Executing a Nextflow pipeline and generating a memory usage and execution time report

Execute with the standard profile:

nextflow run main.nf -with-report

Execute with the cluster profile:

nextflow run main.nf -profile cluster -with-report

Example demonstrating asynchronous execution over multiple workers (shot partitioning)

The pipeline parallelises circuit evaluation across multiple processes, and across multiple threads per process. This example detects all circuits in the current working directory (extension .oqm). These are assumed to be in OpenQASM 2.0 format.

main-partitioned.nf

#!/usr/bin/env nextflow
nextflow.enable.dsl=2
import groovy.json.JsonSlurper

def N_SHOTS = 512
def N_PROCESSES = 4
def N_ASYNC_THREADS = 2

def N_PHYSICAL_QUBITS = 2
def QRISTAL_ACC = "aer"

def jsonSlurper = new JsonSlurper()

process partitionCircuitQubitBackend {
    debug false
    input:
        path circuit
        each shots_N

    output:
       stdout

    """
    #!/usr/bin/python3
    import ast
    import json
    import numpy as np
    import time
    import qb.core
    tqb = qb.core.session()
    tqb.qb12()

    tqb.qn = $N_PHYSICAL_QUBITS  # Number of qubits
    tqb.infile = "$circuit"

    tqb.noplacement = True
    tqb.nooptimise = True
    tqb.notiming = True
    tqb.output_oqm_enabled = False

    NW = $N_ASYNC_THREADS  # number of async workers
    SLEEP_SECONDS = 0.1 # seconds to sleep between progress
    ALG_UNDER_TEST = 0

    # Set up workers
    # Set up the pool of backends for parallel task distribution
    qpu_config = {"accs": NW*[{"acc": "$QRISTAL_ACC"}]}
    tqb.set_parallel_run_config(json.dumps(qpu_config))

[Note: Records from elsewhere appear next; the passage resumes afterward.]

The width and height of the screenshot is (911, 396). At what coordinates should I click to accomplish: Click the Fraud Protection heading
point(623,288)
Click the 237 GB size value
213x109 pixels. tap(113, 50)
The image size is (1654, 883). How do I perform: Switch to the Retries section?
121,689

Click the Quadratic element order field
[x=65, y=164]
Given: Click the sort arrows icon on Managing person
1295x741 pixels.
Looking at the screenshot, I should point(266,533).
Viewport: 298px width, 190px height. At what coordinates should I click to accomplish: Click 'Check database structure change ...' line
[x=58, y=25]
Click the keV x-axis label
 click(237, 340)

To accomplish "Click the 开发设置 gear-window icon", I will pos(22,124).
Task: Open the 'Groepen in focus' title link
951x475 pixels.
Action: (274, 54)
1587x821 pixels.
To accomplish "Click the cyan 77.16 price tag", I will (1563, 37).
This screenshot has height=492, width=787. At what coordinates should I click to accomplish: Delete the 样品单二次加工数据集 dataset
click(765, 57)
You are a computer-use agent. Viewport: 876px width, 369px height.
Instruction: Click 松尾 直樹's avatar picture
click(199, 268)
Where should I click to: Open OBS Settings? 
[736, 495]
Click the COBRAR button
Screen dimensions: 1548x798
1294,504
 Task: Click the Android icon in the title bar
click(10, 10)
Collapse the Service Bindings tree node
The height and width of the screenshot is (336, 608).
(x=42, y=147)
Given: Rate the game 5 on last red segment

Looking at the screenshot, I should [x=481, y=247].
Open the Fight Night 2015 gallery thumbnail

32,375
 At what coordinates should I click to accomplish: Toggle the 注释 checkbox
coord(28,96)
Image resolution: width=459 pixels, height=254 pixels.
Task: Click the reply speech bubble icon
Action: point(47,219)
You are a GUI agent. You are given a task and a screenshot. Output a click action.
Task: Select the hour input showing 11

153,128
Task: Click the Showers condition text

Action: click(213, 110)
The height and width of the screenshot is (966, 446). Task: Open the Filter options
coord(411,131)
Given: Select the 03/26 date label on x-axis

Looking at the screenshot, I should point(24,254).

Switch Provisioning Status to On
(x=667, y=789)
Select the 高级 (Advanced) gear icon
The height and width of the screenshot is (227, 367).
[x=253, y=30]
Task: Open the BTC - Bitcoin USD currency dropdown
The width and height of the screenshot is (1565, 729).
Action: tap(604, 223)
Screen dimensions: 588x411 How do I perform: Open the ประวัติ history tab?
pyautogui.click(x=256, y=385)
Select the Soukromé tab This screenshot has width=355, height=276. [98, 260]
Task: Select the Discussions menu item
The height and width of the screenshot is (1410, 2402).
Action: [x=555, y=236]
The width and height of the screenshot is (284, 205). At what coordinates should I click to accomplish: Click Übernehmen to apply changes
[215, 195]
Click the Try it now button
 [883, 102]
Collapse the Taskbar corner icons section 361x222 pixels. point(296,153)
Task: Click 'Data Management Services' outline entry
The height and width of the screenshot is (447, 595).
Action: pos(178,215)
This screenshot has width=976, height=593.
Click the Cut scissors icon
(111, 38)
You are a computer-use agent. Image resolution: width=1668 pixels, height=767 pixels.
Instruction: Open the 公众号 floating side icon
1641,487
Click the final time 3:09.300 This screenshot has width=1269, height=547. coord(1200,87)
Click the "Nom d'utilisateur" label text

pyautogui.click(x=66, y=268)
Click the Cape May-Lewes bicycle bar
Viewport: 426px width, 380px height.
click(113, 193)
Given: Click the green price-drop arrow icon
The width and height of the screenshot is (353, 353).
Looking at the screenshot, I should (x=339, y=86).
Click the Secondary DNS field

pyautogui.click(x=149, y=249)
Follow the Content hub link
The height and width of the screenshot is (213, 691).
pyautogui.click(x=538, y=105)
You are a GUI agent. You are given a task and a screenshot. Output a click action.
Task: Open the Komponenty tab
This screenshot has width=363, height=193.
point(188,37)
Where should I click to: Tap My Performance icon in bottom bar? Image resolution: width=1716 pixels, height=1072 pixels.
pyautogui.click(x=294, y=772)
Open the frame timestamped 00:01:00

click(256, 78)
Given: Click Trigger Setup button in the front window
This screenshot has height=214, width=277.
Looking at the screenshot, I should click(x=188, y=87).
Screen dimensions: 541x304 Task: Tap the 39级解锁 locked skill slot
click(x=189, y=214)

    # Set the number of threads to use in the thread pool
    tqb.num_threads = NW

    # Set up jobs that partition the requested number of shots
    tqb.sn[ALG_UNDER_TEST].clear()
    for jj in range(NW):
        tqb.sn[ALG_UNDER_TEST].append($shots_N // NW)

    handles = []
    for i in range(NW):
        handles.append(tqb.run_async(ALG_UNDER_TEST, i))
        time.sleep(0.001)

    # Gather the results
    allres = {}
    componentres = [ast.literal_eval(handles[i].get()) for i in range(NW)]
    for ii in range(NW):
        allres = {k: allres.get(k,0) + componentres[ii].get(k,0) for k in set(allres) | set(componentres[ii])}

    # View the results
    print(json.dumps(allres))

    # Store the settings
    save_js = {}
    save_js['shots'] = $shots_N
    save_js['backend'] = "$QRISTAL_ACC"
    save_js['workers'] = $N_ASYNC_THREADS
    save_js['circuit'] = "$circuit"
    save_js['qubits'] = $N_PHYSICAL_QUBITS
    with open('settings.json', 'w') as f:
        json.dump(save_js, f)
    """
}
def gatherall = [:]
workflow {
  circuit_ch = Channel.fromPath("*.oqm")
  shots_N_ch = (0..<N_PROCESSES).collect { N_SHOTS/N_PROCESSES }
  shotoutcomes_ch = partitionCircuitQubitBackend(circuit_ch, shots_N_ch).map { jsonSlurper.parseText( it ) }
  (shotoutcomes_ch.map { gatherall = (gatherall.keySet() + it.keySet()).collectEntries { k -> [k, (gatherall[k] ?: 0) + (it[k] ?: 0)] } }).last().view()
}

Example OpenQASM file: ex-nf1.oqm

OPENQASM 2.0;
include "qelib1.inc";
qreg q[2];
creg c[2];
h q[0];
cx q[0],q[1];
measure q[0] -> c[0];
measure q[1] -> c[1];

Execute the pipeline using:

nextflow run main-partitioned.nf

The results are stored in subdirectories under work/. View the .command.out and settings.json files there.